#### Exercise prompt
Pull out every line in the listing below that contains the word "beside", and copy each of those lines in full.

== Record extracts

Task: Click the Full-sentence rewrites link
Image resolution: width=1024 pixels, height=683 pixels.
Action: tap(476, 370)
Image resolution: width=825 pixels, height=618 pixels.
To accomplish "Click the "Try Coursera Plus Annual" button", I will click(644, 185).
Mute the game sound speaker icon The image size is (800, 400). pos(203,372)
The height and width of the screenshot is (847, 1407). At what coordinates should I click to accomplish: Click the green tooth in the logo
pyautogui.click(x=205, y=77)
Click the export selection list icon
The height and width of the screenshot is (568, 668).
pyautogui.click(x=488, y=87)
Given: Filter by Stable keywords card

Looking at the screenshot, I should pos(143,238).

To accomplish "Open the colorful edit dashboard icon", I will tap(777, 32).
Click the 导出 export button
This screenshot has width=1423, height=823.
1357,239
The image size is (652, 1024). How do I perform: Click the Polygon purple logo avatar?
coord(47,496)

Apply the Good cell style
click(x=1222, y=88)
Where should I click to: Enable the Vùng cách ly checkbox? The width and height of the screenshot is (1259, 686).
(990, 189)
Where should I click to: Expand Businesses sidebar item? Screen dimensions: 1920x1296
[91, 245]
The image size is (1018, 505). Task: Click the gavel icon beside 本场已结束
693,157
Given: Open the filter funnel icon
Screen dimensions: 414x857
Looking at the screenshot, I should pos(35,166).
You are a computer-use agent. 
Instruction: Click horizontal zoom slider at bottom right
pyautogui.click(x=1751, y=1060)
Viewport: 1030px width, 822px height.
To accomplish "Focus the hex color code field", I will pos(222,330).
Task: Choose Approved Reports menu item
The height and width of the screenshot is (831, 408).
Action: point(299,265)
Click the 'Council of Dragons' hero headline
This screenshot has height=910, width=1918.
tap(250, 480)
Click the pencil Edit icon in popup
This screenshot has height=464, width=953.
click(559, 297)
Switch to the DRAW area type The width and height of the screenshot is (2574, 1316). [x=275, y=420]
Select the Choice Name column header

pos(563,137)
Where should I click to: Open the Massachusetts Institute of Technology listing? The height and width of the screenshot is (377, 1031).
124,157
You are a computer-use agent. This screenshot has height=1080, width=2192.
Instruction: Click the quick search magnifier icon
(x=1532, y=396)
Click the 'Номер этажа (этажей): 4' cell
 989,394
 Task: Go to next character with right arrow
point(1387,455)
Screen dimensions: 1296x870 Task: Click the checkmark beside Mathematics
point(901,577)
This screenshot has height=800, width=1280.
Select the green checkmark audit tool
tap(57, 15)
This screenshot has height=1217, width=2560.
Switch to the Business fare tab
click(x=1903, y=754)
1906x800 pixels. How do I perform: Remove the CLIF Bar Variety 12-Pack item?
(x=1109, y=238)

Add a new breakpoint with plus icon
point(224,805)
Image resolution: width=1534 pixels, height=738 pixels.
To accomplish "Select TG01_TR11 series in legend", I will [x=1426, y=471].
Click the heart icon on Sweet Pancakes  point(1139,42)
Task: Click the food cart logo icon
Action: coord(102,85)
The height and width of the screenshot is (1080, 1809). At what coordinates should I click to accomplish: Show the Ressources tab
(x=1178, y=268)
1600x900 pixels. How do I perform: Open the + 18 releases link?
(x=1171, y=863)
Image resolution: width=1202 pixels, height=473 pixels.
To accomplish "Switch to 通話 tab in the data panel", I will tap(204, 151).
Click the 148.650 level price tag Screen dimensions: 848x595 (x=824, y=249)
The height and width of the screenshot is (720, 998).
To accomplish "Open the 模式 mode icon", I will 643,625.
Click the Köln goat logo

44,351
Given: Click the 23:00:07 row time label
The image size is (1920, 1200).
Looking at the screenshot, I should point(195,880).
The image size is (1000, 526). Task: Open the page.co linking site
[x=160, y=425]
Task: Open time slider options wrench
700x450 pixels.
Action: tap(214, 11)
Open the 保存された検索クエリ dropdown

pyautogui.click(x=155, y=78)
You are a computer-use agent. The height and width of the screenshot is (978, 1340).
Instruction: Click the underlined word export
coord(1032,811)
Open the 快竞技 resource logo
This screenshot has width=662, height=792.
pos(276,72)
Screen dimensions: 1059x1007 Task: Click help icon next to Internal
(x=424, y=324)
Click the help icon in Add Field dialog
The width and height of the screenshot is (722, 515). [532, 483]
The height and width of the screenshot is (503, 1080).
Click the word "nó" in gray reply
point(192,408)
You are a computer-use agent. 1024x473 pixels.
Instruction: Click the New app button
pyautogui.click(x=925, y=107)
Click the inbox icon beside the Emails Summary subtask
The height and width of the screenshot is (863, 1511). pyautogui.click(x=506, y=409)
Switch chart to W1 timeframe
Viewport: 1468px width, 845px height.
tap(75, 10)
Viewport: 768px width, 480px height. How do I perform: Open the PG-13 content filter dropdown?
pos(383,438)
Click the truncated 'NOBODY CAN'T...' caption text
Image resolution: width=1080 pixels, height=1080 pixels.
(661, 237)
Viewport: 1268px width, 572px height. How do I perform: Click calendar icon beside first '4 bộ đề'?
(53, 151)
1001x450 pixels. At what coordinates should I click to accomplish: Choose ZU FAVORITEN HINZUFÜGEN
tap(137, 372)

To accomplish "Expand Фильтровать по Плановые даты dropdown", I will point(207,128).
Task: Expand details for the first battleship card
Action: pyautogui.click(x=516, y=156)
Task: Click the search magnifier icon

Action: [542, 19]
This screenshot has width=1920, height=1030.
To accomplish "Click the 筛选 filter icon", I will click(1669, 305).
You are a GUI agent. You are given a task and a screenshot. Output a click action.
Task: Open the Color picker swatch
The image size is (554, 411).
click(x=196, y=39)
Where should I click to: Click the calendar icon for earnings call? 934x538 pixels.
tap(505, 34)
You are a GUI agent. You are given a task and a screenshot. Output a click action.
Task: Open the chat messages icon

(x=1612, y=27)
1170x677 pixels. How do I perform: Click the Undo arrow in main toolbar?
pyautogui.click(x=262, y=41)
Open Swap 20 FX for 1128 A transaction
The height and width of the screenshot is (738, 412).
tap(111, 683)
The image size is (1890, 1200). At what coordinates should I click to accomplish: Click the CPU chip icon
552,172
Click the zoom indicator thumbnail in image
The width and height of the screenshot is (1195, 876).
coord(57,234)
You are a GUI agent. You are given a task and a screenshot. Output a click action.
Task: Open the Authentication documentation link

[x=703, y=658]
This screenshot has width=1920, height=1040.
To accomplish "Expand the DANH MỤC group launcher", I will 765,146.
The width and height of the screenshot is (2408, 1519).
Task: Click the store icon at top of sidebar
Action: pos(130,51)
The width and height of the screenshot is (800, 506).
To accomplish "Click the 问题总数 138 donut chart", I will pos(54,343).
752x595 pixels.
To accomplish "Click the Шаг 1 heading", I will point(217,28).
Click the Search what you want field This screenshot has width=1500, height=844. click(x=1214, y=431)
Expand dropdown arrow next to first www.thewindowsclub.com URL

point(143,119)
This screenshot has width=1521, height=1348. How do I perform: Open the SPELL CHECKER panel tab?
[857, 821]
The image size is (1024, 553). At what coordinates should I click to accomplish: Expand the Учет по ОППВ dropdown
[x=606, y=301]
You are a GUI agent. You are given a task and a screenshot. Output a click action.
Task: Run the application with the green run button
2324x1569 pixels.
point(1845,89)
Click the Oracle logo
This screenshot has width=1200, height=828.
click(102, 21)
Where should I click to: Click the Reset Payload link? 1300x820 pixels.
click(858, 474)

====

#### Answer below
The image size is (1018, 505). Task: Click the gavel icon beside 本场已结束
Screen dimensions: 1296x870 Task: Click the checkmark beside Mathematics
Click the inbox icon beside the Emails Summary subtask
Viewport: 1268px width, 572px height. How do I perform: Click calendar icon beside first '4 bộ đề'?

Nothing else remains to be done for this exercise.